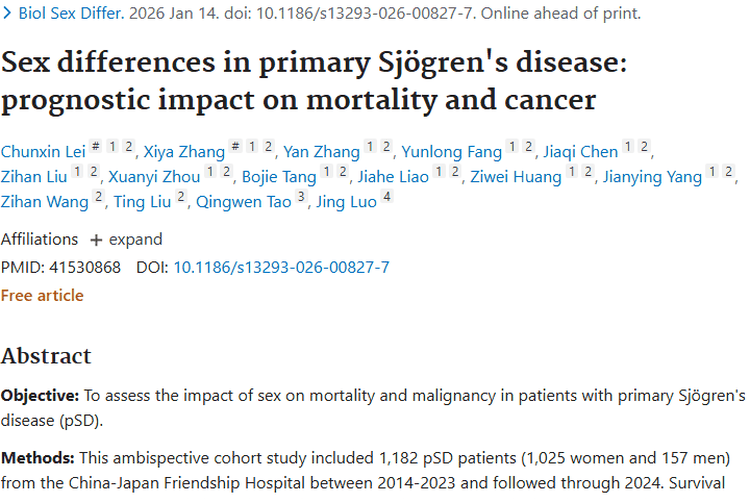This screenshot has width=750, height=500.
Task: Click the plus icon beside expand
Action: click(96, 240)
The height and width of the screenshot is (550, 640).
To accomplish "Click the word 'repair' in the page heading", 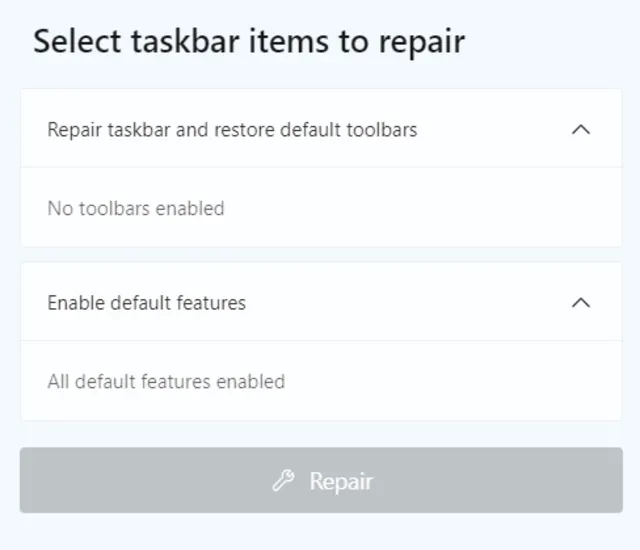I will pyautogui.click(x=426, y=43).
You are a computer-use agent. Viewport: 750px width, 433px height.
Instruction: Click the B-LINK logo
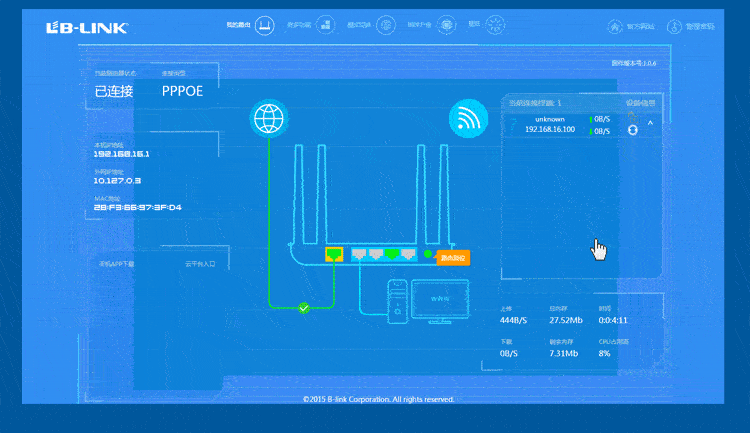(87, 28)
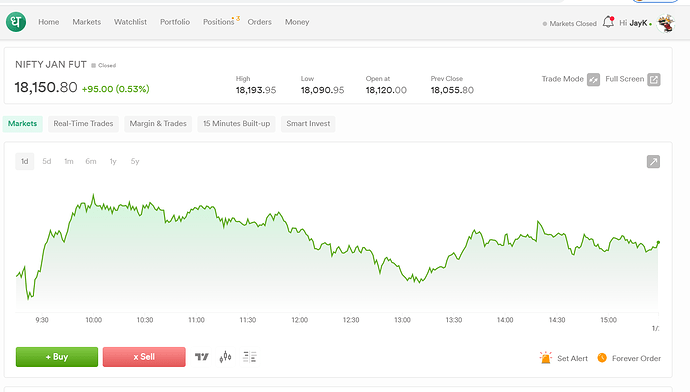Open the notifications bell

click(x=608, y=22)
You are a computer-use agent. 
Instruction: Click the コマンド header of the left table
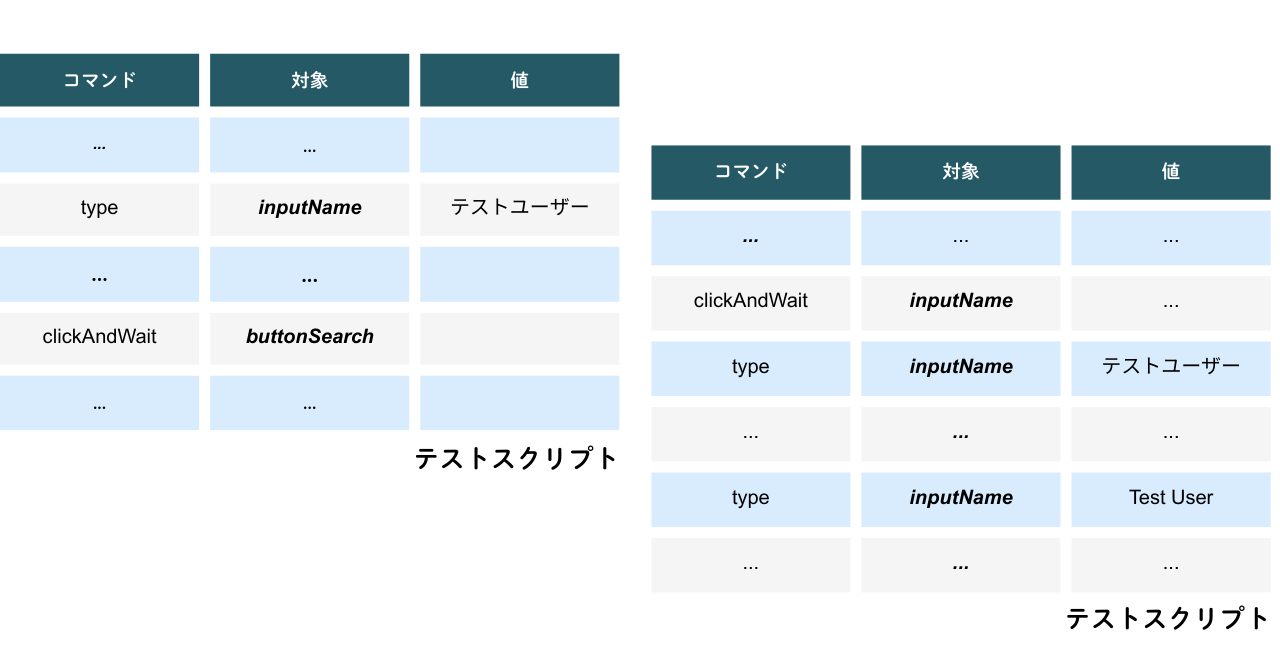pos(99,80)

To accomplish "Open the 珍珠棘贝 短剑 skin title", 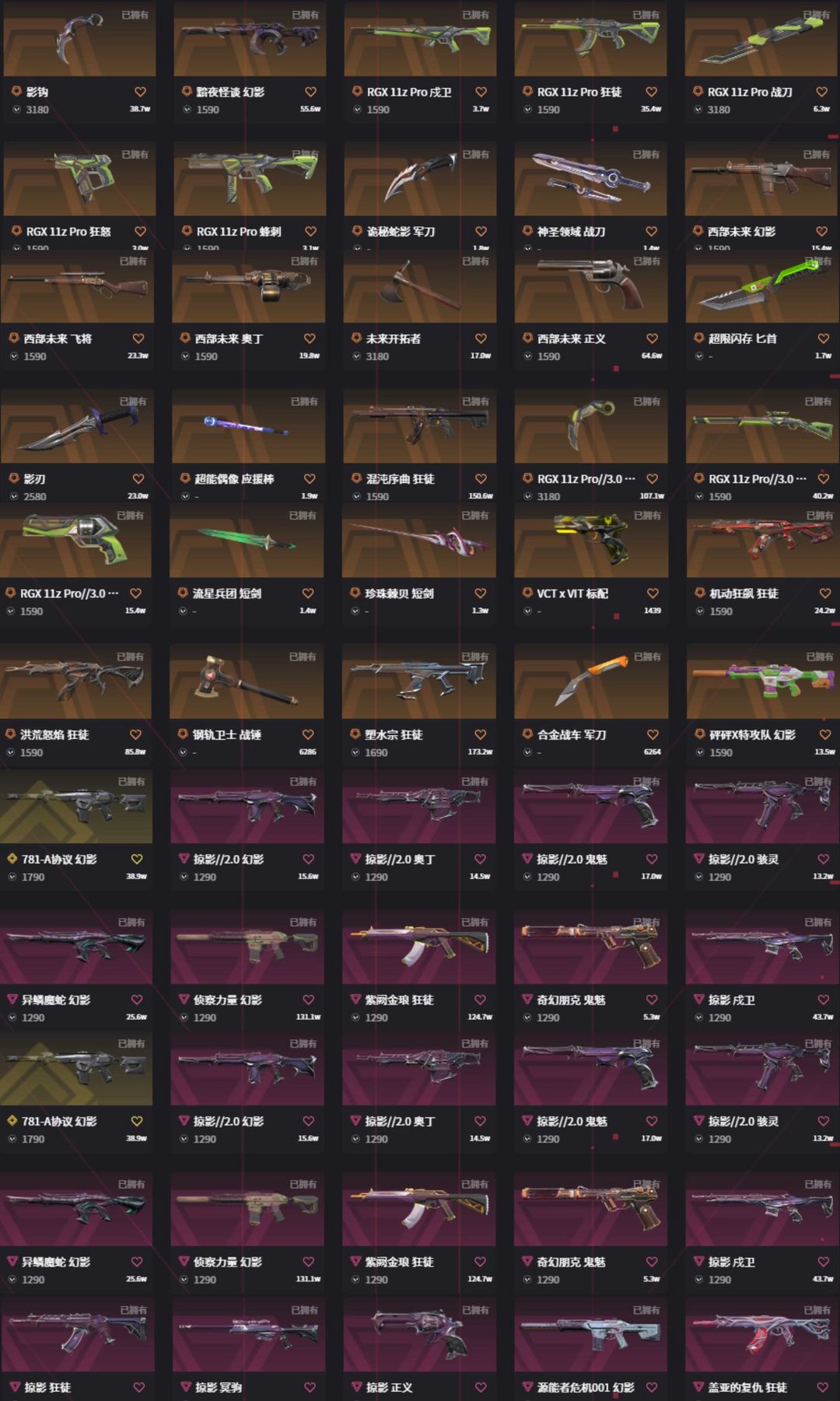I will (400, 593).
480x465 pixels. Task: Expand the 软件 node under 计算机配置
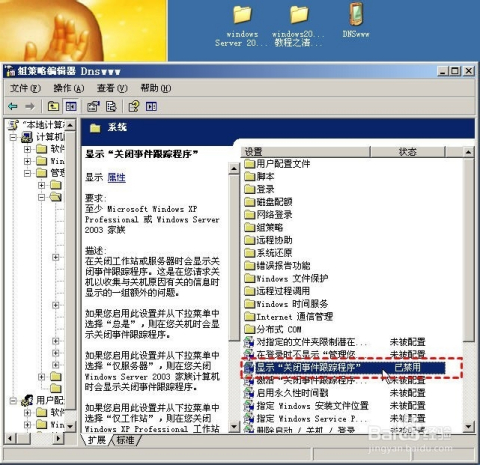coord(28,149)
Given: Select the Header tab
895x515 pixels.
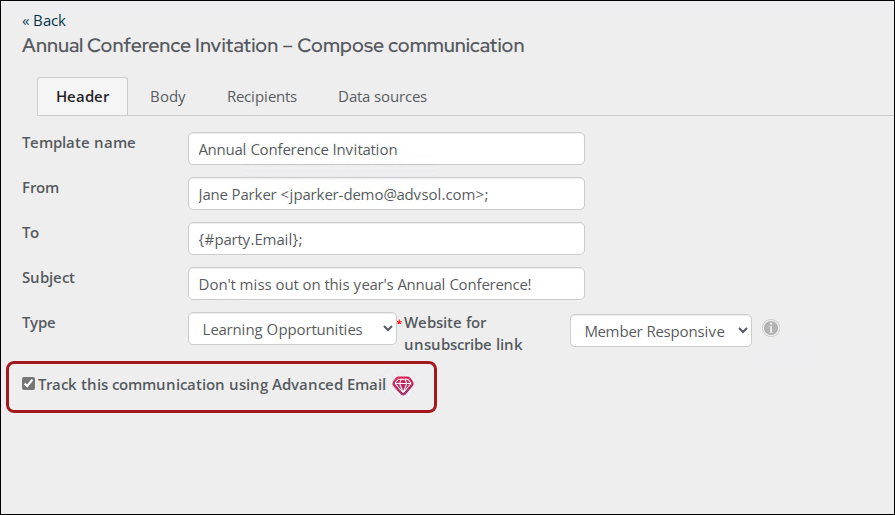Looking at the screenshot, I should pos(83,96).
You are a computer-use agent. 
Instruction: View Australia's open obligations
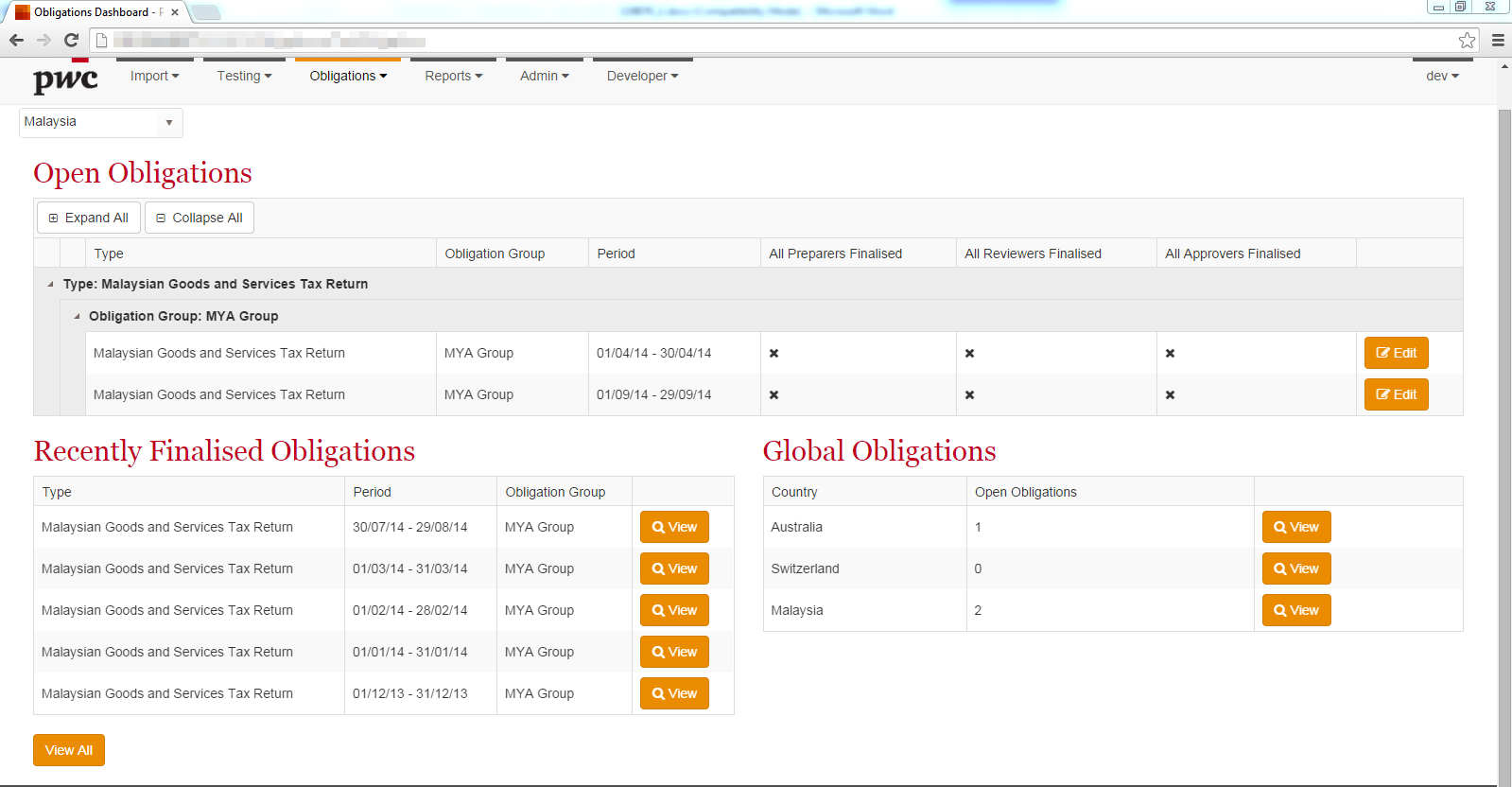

WHAT YOU ARE ASKED TO DO
In the data above, find the line containing "480x465 pixels. Task: Expand"; from there, please write out each line through the end, exactly, with the pictures omitted.

COMPLETED EXERCISE
480x465 pixels. Task: Expand the 软件 node under 计算机配置
coord(28,149)
Given: Select the Header tab
895x515 pixels.
Looking at the screenshot, I should pos(83,96).
You are a computer-use agent. 
Instruction: View Australia's open obligations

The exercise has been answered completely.